The above list is not restricted or complete: each algorithm may require a different set of components to function properly and each language will have a specific set of components that makes sense for that particular language. All available languages and their provided components (interfaces) can be enumerated via service point extension, as shown below.
ServiceLoader<LanguageComponentsProvider> providers =
ServiceLoader.load(LanguageComponentsProvider.class);
Map<String, List<LanguageComponentsProvider>> langToProviders = new TreeMap<>();
for (LanguageComponentsProvider prov : providers) {
for (String lang : prov.languages()) {
langToProviders.computeIfAbsent(lang, (k) -> new ArrayList<>()).add(prov);
}
}
langToProviders.forEach(
(language, provList) -> {
System.out.println(" > " + language);
provList.forEach(
provider -> {
System.out.println(" [Provider: " + provider.name() + "]");
for (Class<?> componentClass : provider.componentTypes()) {
System.out.println(" Component: " + componentClass.getName());
}
});
});
x The code above prints the following when executed, revealing providers and components supplied for the English language (other languages omitted):
> English
[Provider: Carrot2 Core (Stemmers)]
Component: org.carrot2.language.Stemmer
[Provider: Carrot2 Core (Tokenizers)]
Component: org.carrot2.language.Tokenizer
[Provider: Carrot2 Core (Lexical Data)]
Component: org.carrot2.language.LabelFilter
Component: org.carrot2.language.StopwordFilter
[Provider: Carrot2 Core (Label Formatter)]
Component: org.carrot2.text.preprocessing.LabelFormatter
[...]
Each of the interfaces of a language component can be overridden. However, for the vast majority of applications only minor tweaks to the defaults are really needed. For example, adding ignorable terms and phrases specific to a given domain is a very helpful step to increase clustering quality (patent documents will have a different lexicon compared to an unrestricted e-mail corpus, for example). Let's take a look at how this is done first.
A clustering algorithm in Carrot2 may support only a subset of the languages
available from the LanguageComponentsProvider
extension point.
Each clustering algorithm has a method called supports(LanguageComponents lc)

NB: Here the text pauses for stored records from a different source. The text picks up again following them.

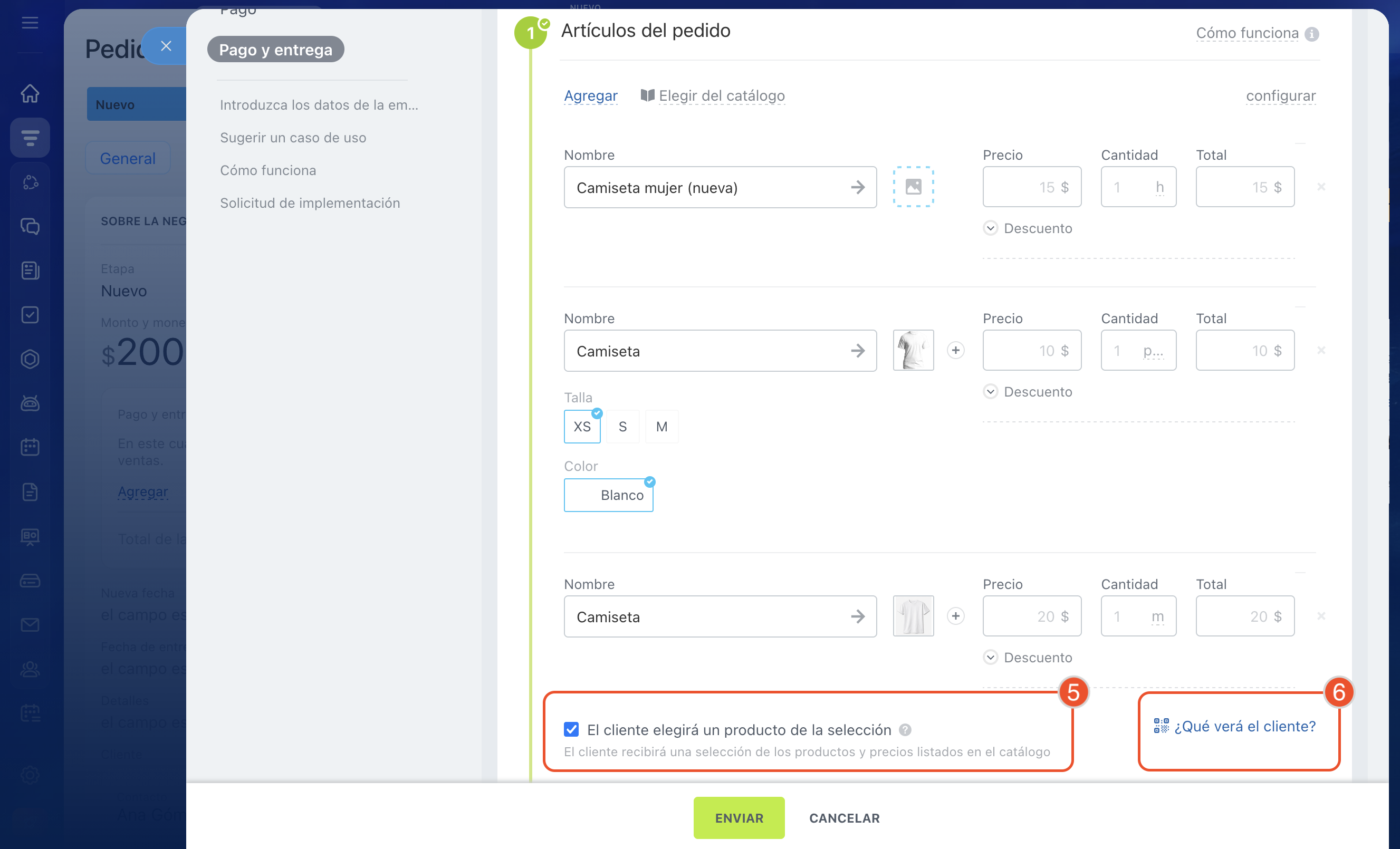Select size M for Camiseta

[x=661, y=427]
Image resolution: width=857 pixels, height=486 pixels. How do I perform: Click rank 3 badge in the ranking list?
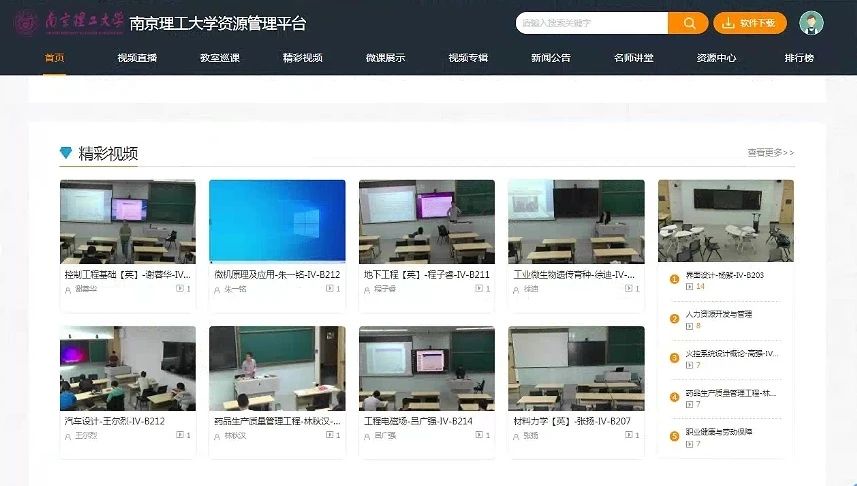click(x=674, y=356)
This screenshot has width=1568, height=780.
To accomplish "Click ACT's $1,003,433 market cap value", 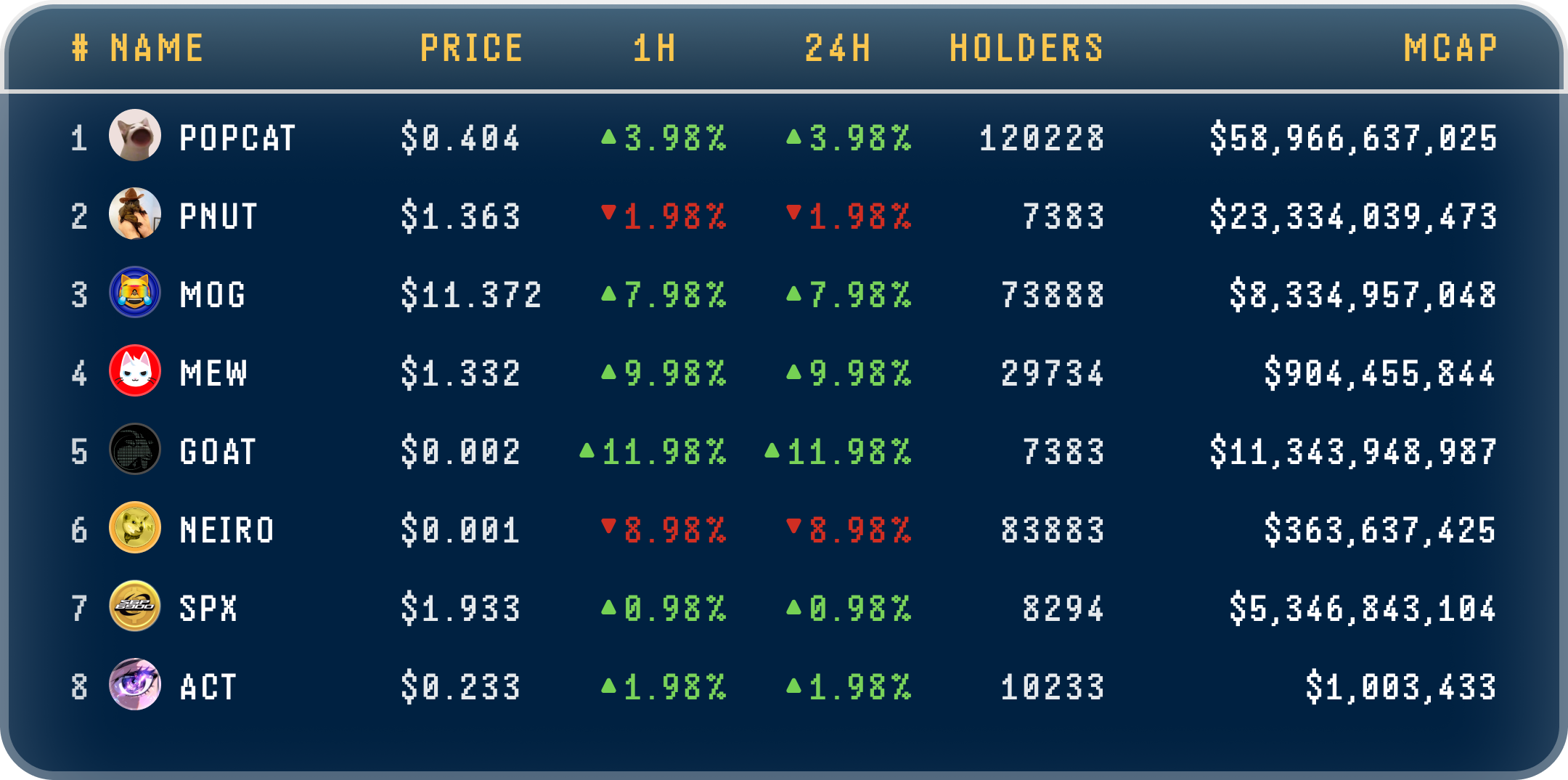I will [1401, 687].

which can be used to test whether the algorithm works with a given language.
Tweaking lexical filters
Lexical filters are responsible for telling the algorithm whether a term or a candidate cluster label should be ignored. Such ignorable elements typically include function words like prepositions, conjunctions or domain-specific boilerplate language that is not a good candidate for a cluster.
The Java API defines two components (interfaces) that are part of each loaded
LanguageComponents
instance:
-
The
StopwordFilter
interface controls low-level filtering of individual terms:public interface StopwordFilter extends Predicate<CharSequence> { /** * @param word The word to test. Input words are guaranteed to be in lower case (consistent with * {@link Character#toLowerCase(int)}. * @return Return {@code false} if the provided term should be ignored in processing. */ boolean test(CharSequence word);
-
The
LabelFilter
interface controls low-level filtering of undesired cluster labels.public interface LabelFilter extends Predicate<CharSequence> { /** * @param label The label to test. Input labels may have mixed case, depending on the algorithm * and their surface forms collected from input documents. * @return Return {@code false} if the label candidate should be ignored in processing. */ boolean test(CharSequence label);
Both these components can be explicitly provided (or overridden at runtime) in a
LanguageComponents
instance but implementing a custom filter is often impractical.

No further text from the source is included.